Our full time RV living experience.

We currently have a fifth wheel. Ours is from Jayco and is 38 feet long and has 3 slides. One slide is in the bedroom, the other two are in the living room on each side of the trailer. . After almost 3 years in the RV as full time campers we both love it. My wife likes to say that it takes less than an hour to clean from front to back, floor to ceiling.

Let’s start with the financial side of living in an RV. You have the cost of the RV. They should be treated like cars. If you buy new, the discount will be worse. However, like a home, the interest is tax deductible. Therefore, the best deal seems to be a group of one or two years and finance. If you want to buy new, get a discount of 25-30% off the list price. In 2003, our group was still in the area in 2005 and in 2006 it was delivered.
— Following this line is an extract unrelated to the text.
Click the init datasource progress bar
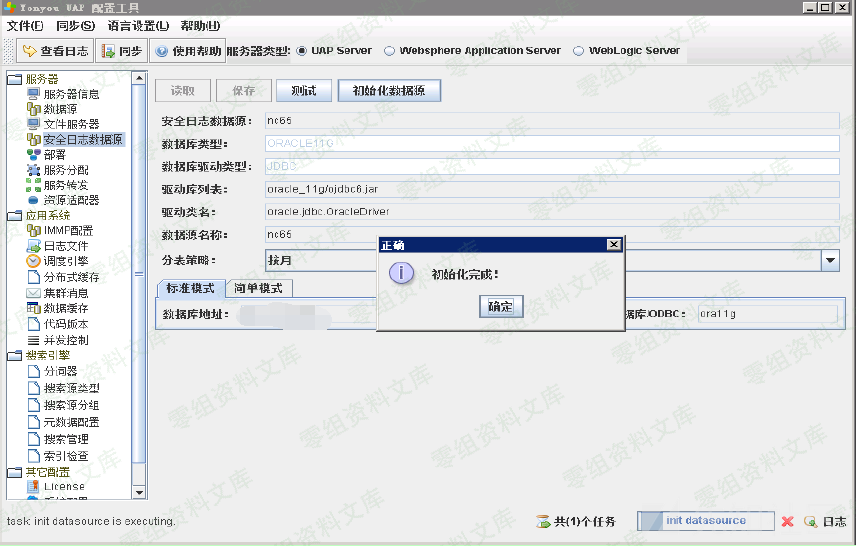The width and height of the screenshot is (856, 546). 705,521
The sticker price is over $65,000. We paid $40,000 and saved 38 percent. At this point we didn’t have a bus so the seller delivered the fifth wheel to a nearby camp.
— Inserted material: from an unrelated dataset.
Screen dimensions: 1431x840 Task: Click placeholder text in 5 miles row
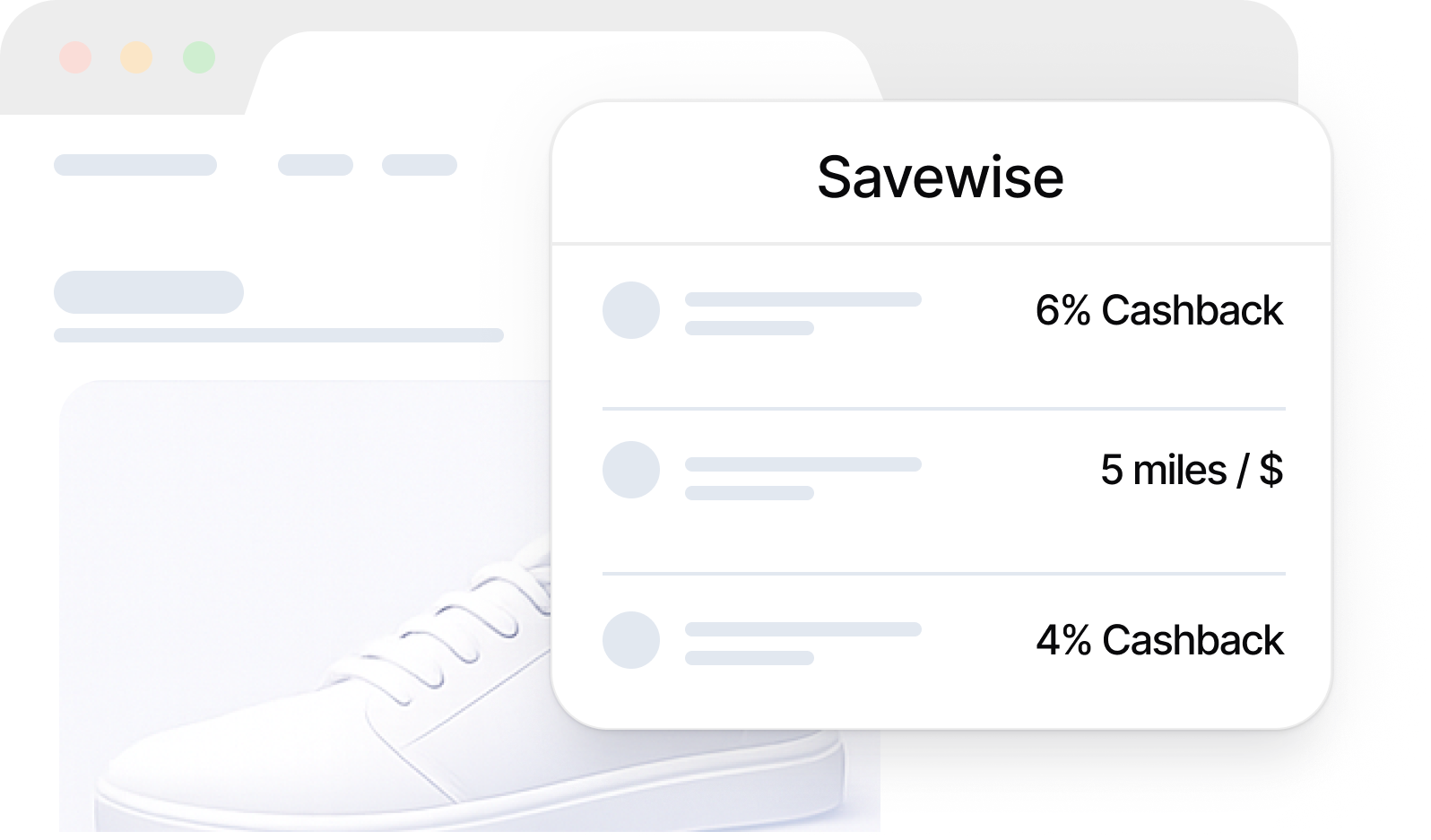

Oak Grove in Hatfield, PA is a year-round campground. This is important. You want to find a campground that offers year-round activities. You don’t have to leave for the winter. Many camps close from November to March or early April. When we started there, our rent was $375 a month and included water and electricity. The only other expenses are propane for heating and hot water. Oak Grove provided a 2-100 lb propane tank and modified the tank for us. It’s great, like automatic oil delivery when you own a home. In the warmer months we rarely use propane, maybe a bottle a month if that. However, the winter will use 3-4 bottles per month because of the heater. Currently, propane is going for about $50 per bottle. So from the point of view of renting a house to live in RV expenses are easier. My daughter pays $750 a month for a house near us and we pay about $425-450.

Another perk of living in an RV – people! The people you meet camping are the nicest people you will ever meet. They are friendly, helpful, young at heart and fun to be around. We have been avid campers since we got married. I used to sneak into DE where my wife (girlfriend at the time) and her family lived and set up a tent, I became part of the family. In our almost 40 years of camping together, we have never seen a person who was rude, a thief, or unwilling to lend a hand when asked. In fact, we received no-questions-asked help for the time we stayed in the apartment or house.

It’s funny that when I was walking around and staying at the hotel I almost felt like a ghost or a leopard or something. Heaven forbid you say ‘hi’ to someone in an elevator or hallway. But when camping, everyone waves as you pass, some will offer you a drink or sit by the fire and talk for hours. We are all like family.

Speaking of fire, what is a campfire? Sitting at night around a nice campfire is very relaxing. Nothing needs to be said, just look at the flames and all the stress seems to just float away. But fire has another benefit, namely food. Nothing tastes better than food cooked over an open fire. Try doing it in a house.

Rving has another benefit, relaxation. If you live in an apartment, your vacation consists of going somewhere, finding a hotel/motel, eating all the food, and bringing enough clothes for you during the vacation. When you live in an RV, your home travels with you. 30-40 minutes to load the RV, disconnect the accessories and load it into the truck and you’re on your way. When you arrive at your vacation spot, another 30-40 minutes and you are ready to enjoy the sites. Food is not a problem, you have a fully equipped kitchen just like at home, because it’s at home. On a special diet? No problem, your routine is not interrupted. Clothes get dirty, many RVs come with washers and dryers, so you can wash your clothes while relaxing in the evening or before you start your day. Rving is also easier. If you compare the costs, you will find that an RV trip is cheaper than a hotel/restaurant trip.

These are just a few of the things to consider when you look at life in a verse living in an RV. I hope the information was useful to you.